Pietro Negri (1628, Venice - 31 May 1679, Venice) was an Italian painter in the Baroque style who belonged to the so-called "tenebrosi" (dark or gloomy ones).

== Biography ==
He was likely born in Venice. Early sources assumed that he was the son of a sculptor named Domenico Negri, but his father's name is given as Lunardo in some documents and Francesco in others. His first art lessons came from Matteo Ponzone. Later, he worked with Francesco Ruschi. In his early days, much of his work is difficult to distinguish, stylistically, from Antonio Zanchi.

His first verified work is from 1658, when he signed an engraving on the frontispiece of Antioco by the poet, Nicolò Minato. The paintings attributed to him, prior to the 1660s, are all missing. A painting of Antonio e Cleopatra is dated from c.1664. In 1670, he produced the Albero serafico dei Ordini francescani (Seraphic Tree of the Franciscans), currently at the basilica of Santa Maria Gloriosa dei Frari. One of his best known works is Nerone che esamina il corpo di Agrippina (Nero Examining the Corpse of Agrippina), in the collection of the Gemäldegalerie Alte Meister in Dresden.

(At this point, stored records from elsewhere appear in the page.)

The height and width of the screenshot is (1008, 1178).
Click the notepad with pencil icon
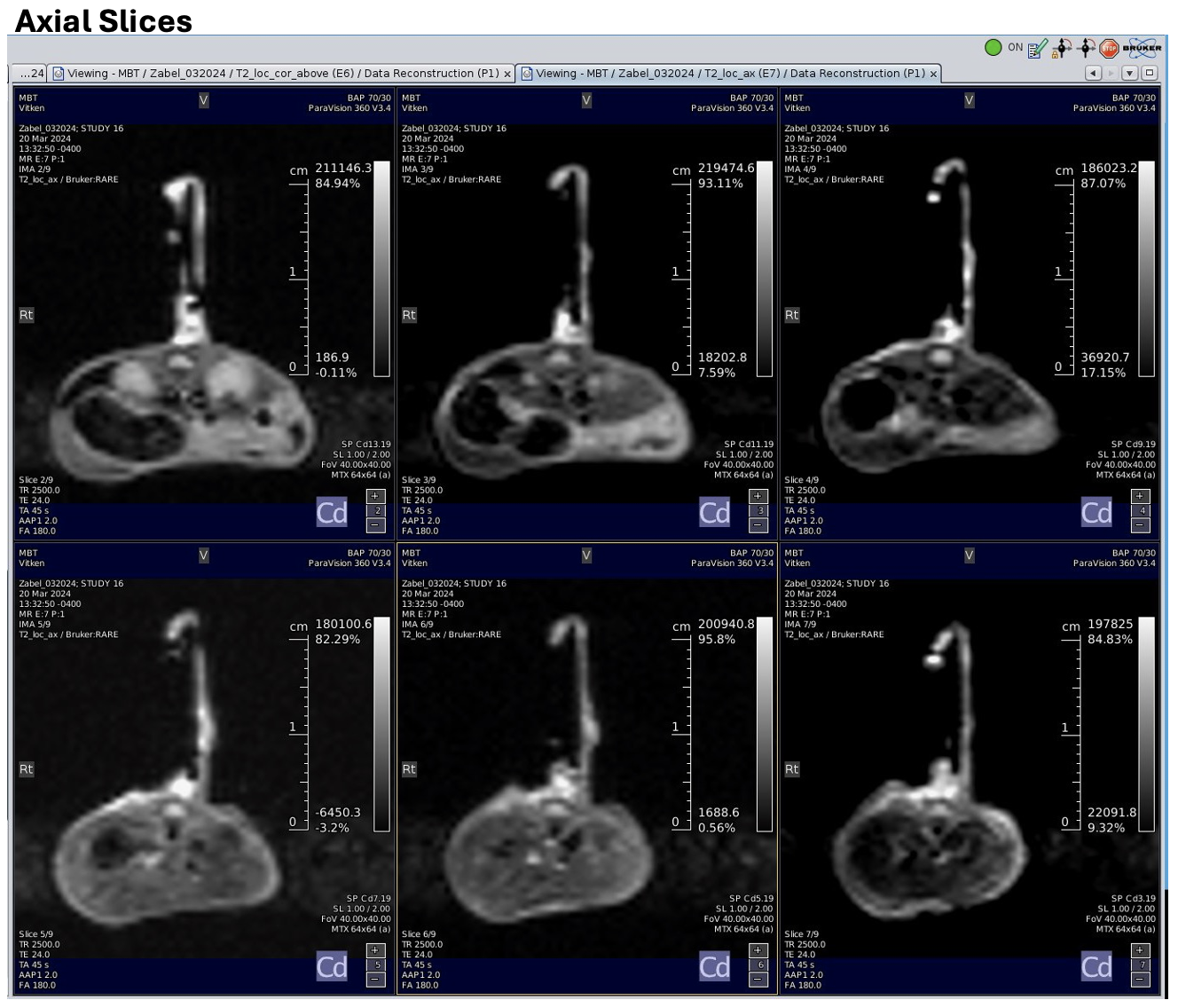pos(1037,48)
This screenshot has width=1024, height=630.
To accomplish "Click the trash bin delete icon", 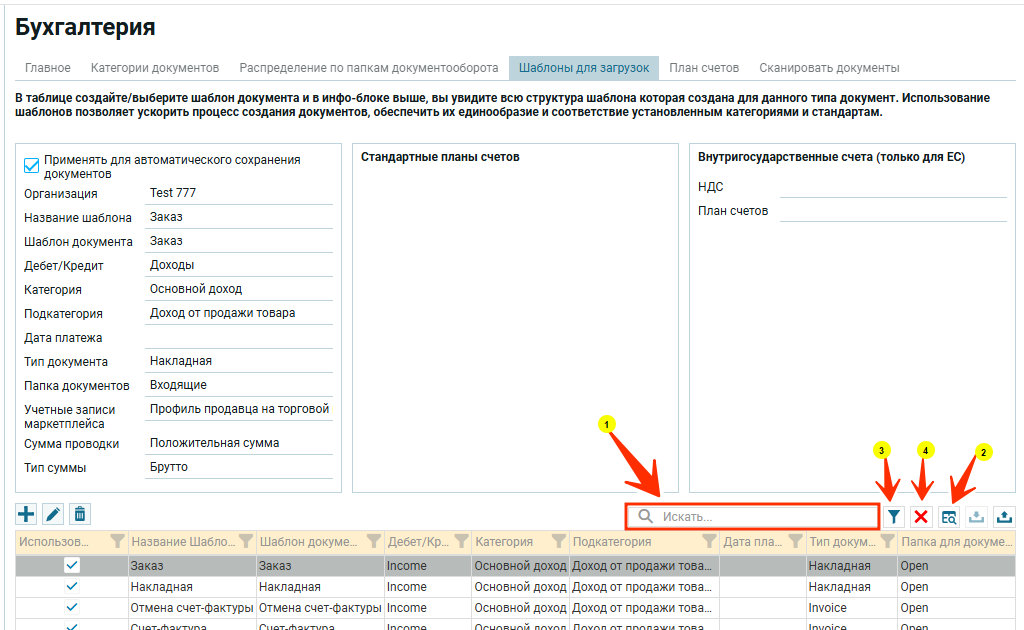I will (80, 514).
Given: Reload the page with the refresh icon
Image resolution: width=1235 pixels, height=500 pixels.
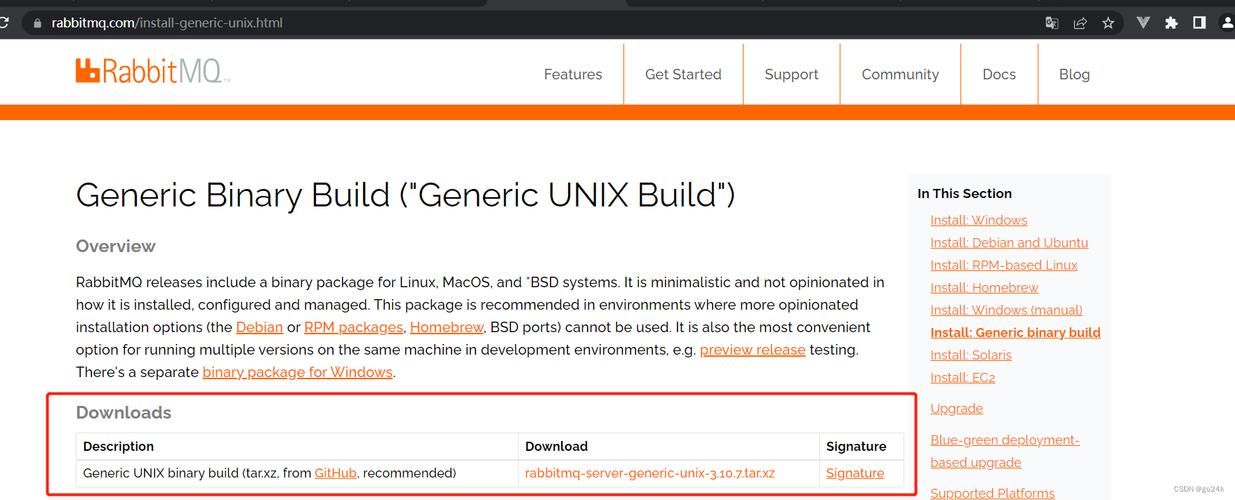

He married Franceschina Maria Barbara, with whom he had two sons. She died shortly after giving birth to the second and he remarried in 1673, to Angela Caroli, the widow of a merchant.

In 1673, he created what many consider to be his masterpiece; a monumental "telero" (canvas applied directly to a wall) depicting Mark the Evangelist and Saint Rocco, who interceded with the Virgin Mary to end a plague in Venice, on the left wall of the staircase at the Scuola Grande di San Rocco, opposite a depiction of the plague of 1630, by Zanchi.

He also took the occasional student; notably the Late Baroque painter, Simone Brentana.

He died of what is believed to have been tuberculosis. He was interred, at his widow's expense, in the Church of Saint Augustine, which was demolished in 1873, after many years of serving as a mill.